» YOUR TASK:
Copy the data from the line with "Given: Sort by the Points column header" to the line with "Looking at the screenshot, I should click(x=135, y=34).", changing "Points" to "Goals" and leaving everything else as it is.
── SOURCE DATA
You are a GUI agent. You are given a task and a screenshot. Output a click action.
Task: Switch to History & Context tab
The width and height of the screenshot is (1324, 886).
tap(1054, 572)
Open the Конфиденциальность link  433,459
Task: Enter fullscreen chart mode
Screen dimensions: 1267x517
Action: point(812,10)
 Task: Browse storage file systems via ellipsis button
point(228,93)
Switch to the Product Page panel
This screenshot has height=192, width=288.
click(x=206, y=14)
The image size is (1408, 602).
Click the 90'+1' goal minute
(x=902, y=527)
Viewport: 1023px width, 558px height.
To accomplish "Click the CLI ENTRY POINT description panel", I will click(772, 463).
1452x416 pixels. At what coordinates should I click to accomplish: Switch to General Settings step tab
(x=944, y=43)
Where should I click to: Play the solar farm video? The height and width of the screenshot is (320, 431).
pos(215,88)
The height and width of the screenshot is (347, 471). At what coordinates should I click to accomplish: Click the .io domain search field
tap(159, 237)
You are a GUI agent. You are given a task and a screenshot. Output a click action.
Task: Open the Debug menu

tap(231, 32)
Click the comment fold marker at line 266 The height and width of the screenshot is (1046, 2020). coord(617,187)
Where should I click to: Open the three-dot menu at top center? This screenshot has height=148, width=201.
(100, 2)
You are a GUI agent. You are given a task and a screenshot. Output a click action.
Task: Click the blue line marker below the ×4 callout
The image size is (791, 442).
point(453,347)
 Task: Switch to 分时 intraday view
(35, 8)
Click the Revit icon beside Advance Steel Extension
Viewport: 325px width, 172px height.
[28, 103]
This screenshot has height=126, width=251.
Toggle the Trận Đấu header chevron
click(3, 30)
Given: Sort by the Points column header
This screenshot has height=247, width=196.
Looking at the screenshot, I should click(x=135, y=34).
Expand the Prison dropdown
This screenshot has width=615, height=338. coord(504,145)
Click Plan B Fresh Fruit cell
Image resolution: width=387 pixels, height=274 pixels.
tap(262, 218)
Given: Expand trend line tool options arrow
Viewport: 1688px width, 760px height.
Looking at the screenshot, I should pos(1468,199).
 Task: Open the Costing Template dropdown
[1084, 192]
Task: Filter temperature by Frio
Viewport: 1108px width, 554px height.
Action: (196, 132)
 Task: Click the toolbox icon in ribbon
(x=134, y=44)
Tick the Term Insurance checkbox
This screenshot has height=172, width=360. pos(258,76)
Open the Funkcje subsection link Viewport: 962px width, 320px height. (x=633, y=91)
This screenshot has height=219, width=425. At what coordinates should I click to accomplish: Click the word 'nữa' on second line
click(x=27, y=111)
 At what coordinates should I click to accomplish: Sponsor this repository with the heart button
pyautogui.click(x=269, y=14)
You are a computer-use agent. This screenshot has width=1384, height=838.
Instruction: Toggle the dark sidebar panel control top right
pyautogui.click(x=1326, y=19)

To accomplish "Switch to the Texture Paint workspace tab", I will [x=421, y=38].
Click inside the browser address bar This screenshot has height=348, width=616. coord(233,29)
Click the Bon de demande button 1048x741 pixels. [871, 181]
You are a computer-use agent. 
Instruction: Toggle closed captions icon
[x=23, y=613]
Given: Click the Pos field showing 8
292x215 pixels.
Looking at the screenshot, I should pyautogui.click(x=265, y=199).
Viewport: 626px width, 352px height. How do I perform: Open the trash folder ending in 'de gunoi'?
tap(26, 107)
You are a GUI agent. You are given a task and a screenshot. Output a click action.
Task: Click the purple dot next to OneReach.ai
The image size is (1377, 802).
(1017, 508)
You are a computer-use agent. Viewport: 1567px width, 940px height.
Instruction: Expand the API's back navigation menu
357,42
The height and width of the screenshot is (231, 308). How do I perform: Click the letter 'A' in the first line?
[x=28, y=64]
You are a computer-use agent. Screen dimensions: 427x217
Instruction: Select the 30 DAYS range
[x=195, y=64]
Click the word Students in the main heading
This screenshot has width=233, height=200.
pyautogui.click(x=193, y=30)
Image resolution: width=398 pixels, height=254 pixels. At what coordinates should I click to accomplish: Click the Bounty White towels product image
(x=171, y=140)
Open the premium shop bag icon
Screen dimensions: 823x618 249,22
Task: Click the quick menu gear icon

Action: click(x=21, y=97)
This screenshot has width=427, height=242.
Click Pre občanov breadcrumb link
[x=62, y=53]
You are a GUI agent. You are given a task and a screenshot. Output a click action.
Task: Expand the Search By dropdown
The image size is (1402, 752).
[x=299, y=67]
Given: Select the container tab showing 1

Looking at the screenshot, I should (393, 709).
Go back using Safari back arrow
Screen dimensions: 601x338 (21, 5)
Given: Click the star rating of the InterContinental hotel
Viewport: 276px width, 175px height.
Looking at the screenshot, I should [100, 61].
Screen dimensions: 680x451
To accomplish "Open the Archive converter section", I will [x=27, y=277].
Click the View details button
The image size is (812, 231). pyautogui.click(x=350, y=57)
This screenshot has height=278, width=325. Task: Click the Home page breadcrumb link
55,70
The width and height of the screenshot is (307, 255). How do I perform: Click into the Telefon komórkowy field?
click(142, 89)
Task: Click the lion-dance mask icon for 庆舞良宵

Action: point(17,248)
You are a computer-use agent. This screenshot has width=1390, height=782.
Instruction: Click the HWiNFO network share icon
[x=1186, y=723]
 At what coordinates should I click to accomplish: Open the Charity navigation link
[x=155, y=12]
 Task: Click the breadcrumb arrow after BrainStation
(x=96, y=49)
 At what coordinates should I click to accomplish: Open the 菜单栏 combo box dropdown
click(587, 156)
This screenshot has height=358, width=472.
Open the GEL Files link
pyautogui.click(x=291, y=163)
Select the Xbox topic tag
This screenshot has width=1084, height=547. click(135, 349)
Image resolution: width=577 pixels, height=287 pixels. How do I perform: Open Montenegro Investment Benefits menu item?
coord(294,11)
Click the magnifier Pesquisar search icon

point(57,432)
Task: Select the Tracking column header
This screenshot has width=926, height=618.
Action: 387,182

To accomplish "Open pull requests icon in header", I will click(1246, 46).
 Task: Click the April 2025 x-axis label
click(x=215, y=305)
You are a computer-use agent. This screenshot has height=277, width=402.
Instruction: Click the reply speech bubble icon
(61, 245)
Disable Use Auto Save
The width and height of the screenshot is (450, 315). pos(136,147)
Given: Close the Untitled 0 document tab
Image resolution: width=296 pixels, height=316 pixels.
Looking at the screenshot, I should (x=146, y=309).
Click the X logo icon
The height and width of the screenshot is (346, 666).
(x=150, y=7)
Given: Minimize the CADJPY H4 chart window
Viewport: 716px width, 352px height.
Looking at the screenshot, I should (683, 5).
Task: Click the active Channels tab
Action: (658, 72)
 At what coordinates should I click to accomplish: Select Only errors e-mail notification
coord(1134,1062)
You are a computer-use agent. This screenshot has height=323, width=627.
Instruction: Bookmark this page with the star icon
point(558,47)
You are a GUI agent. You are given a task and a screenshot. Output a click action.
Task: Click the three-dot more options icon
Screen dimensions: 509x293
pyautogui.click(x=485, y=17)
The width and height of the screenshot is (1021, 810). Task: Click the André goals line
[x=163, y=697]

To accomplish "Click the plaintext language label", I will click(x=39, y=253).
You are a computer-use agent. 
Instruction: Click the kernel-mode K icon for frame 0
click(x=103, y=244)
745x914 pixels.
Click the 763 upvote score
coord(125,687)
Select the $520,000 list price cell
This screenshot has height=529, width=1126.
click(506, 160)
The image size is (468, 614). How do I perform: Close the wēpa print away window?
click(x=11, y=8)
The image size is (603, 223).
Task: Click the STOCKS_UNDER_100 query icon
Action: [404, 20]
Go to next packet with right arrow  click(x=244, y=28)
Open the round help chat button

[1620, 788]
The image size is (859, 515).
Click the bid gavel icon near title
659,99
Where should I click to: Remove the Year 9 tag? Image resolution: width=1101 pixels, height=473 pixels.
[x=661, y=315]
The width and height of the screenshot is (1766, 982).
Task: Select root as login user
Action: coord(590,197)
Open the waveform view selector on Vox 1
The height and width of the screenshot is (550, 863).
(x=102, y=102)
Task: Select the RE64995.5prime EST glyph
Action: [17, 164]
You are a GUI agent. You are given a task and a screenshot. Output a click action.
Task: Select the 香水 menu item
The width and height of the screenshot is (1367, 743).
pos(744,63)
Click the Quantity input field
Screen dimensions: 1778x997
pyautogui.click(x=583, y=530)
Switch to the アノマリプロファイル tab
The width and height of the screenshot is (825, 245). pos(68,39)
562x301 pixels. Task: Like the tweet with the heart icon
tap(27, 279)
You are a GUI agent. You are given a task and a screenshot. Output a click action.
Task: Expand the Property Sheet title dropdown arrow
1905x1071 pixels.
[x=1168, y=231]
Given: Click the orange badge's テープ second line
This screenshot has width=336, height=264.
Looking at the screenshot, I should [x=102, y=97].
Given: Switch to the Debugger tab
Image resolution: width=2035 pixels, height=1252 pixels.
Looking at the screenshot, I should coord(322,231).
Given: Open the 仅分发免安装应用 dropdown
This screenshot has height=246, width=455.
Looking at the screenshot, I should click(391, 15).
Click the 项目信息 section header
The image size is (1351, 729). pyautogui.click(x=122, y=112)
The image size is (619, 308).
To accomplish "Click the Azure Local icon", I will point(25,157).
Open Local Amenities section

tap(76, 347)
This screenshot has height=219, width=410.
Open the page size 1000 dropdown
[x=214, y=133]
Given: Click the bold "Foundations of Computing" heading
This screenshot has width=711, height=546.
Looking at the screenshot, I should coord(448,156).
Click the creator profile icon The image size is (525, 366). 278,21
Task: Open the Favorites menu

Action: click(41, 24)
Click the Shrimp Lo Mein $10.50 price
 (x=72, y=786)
────
» WRITTEN RESPONSE:
Given: Sort by the Goals column header
This screenshot has height=247, width=196.
Looking at the screenshot, I should click(x=135, y=34).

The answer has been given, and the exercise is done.